Locals have always cared far more about moulids, generally held during the two months preceding Ramadan (people can rarely tell you the exact date, but know when one is due). The tumultuous Moulid of Abu el-Haggag (pronounced “Hajjaj”) pays homage to Luxor’s patron sheikh – born in Damascus c.1150 – whose mosque nestles atop Luxor Temple. Giant floats move through the packed streets, some dedicated to trades (the calèche drivers’ bears a carriage), others in the form of boats (often compared to the solar barque processions of pharaonic times; though in Islamic symbolism boats represent the quest for spiritual enlightenment). There are zikrs outside Abu el-Haggag’s Mosque, stick fights (tahtib) to the music of drums and mizmars (a kind of oboe) and horse races (mirmah). The festival runs during the first two weeks of Sha’ban, the month before Ramadan. During Ramadan itself, townsfolk compensate for its daytime rigours by gathering to hear zikrs and musicians on Midan el-Haggag in the evening, where families picnic en masse for three days after the end of Ramadan.

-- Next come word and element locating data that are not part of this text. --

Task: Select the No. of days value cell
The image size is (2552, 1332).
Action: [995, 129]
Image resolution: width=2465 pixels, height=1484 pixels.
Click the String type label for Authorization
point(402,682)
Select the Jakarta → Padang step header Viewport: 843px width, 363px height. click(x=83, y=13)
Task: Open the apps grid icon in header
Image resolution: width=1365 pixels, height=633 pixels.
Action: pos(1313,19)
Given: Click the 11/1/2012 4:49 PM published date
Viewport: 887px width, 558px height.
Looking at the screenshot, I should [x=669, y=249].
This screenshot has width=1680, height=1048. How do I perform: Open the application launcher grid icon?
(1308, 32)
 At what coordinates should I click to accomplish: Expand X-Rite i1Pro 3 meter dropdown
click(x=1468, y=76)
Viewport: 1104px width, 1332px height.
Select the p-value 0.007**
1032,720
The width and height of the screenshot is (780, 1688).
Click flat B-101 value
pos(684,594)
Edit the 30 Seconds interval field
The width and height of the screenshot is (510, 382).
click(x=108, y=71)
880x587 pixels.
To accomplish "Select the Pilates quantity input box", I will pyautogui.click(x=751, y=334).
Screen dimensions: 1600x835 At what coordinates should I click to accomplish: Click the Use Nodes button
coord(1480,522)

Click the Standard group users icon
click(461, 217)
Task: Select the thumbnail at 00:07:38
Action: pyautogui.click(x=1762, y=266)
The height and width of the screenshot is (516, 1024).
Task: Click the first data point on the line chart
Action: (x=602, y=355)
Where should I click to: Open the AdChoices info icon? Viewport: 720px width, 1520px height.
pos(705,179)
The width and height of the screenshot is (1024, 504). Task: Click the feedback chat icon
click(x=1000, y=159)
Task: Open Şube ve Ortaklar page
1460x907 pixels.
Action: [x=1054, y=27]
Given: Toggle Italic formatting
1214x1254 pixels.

Other moulids during the Islamic month of Rajeb are smaller, local events. Sheikh Ali Musa of Karnak’s lasts a week, its leyla kebira falling on Rajeb 6. During the moulid you can’t miss the music, swings and lights around his tomb, near the entrance to Karnak village. On the other side of town, Awmia village honours its own Sheikh Ahmed al-Adasi with a week-long festival, whose curtain raiser is a day of stick fights, horse and camel races. Following its leyla kebira on Rageb 14, there’s a final day of celebrations, when camels and horses are paraded through the streets and villagers throw sweets at each other.